TASK REQUIREMENTS: Rewrite the stretch from the line containing "Pick the 1400 dimension value" through the end of the material, changing "warning triangle" to "hazard triangle" and leaving everything else unchanged. Leave the pictures out of the answer.

(Screen grounding material)

--

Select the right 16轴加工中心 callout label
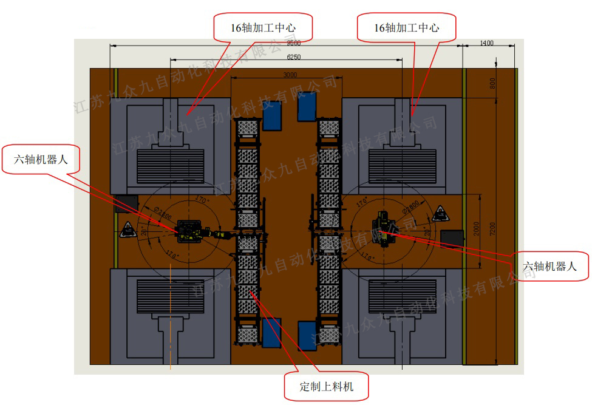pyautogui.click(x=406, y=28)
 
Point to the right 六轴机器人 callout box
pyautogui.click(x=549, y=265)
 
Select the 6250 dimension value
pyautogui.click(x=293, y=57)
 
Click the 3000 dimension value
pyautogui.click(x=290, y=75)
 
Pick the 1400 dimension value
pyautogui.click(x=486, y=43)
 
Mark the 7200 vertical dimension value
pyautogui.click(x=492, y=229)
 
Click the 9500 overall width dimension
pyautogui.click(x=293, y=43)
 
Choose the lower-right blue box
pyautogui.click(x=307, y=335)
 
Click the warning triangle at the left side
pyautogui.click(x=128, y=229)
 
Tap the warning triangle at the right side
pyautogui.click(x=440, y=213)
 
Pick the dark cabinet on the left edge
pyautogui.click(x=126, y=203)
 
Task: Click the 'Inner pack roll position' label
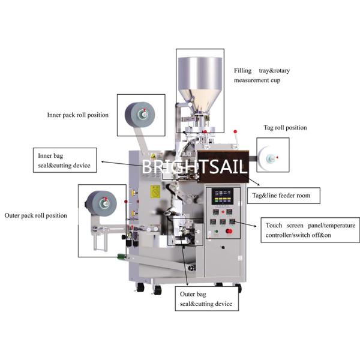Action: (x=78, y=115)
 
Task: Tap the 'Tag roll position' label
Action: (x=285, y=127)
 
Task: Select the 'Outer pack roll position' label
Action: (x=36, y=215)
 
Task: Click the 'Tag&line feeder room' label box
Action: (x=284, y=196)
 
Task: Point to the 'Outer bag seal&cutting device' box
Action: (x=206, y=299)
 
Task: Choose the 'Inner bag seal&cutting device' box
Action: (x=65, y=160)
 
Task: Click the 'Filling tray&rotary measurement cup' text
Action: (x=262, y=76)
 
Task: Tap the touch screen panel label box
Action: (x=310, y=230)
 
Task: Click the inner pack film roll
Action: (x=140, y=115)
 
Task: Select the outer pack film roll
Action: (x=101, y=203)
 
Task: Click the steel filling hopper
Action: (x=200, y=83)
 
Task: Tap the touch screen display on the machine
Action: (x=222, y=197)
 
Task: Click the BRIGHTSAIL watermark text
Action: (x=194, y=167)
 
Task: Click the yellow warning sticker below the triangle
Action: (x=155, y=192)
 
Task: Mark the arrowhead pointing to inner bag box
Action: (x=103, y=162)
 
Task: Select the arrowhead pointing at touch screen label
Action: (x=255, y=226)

--

RESULT:
Pick the 1400 dimension value
pyautogui.click(x=486, y=43)
 
Mark the 7200 vertical dimension value
pyautogui.click(x=492, y=229)
 
Click the 9500 overall width dimension
pyautogui.click(x=293, y=43)
 
Choose the lower-right blue box
pyautogui.click(x=307, y=335)
 
Click the hazard triangle at the left side
pyautogui.click(x=128, y=229)
 
Tap the hazard triangle at the right side
pyautogui.click(x=440, y=213)
 
Pick the dark cabinet on the left edge
pyautogui.click(x=126, y=203)
 
Task: Click the 'Inner pack roll position' label
Action: (x=78, y=115)
 
Task: Tap the 'Tag roll position' label
Action: (x=285, y=127)
 
Task: Select the 'Outer pack roll position' label
Action: (x=36, y=215)
 
Task: Click the 'Tag&line feeder room' label box
Action: (x=284, y=196)
 
Task: Point to the 'Outer bag seal&cutting device' box
Action: (x=206, y=299)
 
Task: Choose the 'Inner bag seal&cutting device' box
Action: (x=65, y=160)
 
Task: Click the 'Filling tray&rotary measurement cup' text
Action: (x=262, y=76)
 
Task: Tap the touch screen panel label box
Action: (x=310, y=230)
 
Task: Click the inner pack film roll
Action: (x=140, y=115)
 
Task: Select the outer pack film roll
Action: (x=101, y=203)
 
Task: Click the steel filling hopper
Action: (x=200, y=83)
 
Task: Tap the touch screen display on the machine
Action: (x=222, y=197)
 
Task: Click the BRIGHTSAIL watermark text
Action: (x=194, y=167)
 
Task: Click the yellow warning sticker below the triangle
Action: (x=155, y=192)
 
Task: Mark the arrowhead pointing to inner bag box
Action: (x=103, y=162)
 
Task: Select the arrowhead pointing at touch screen label
Action: (x=255, y=226)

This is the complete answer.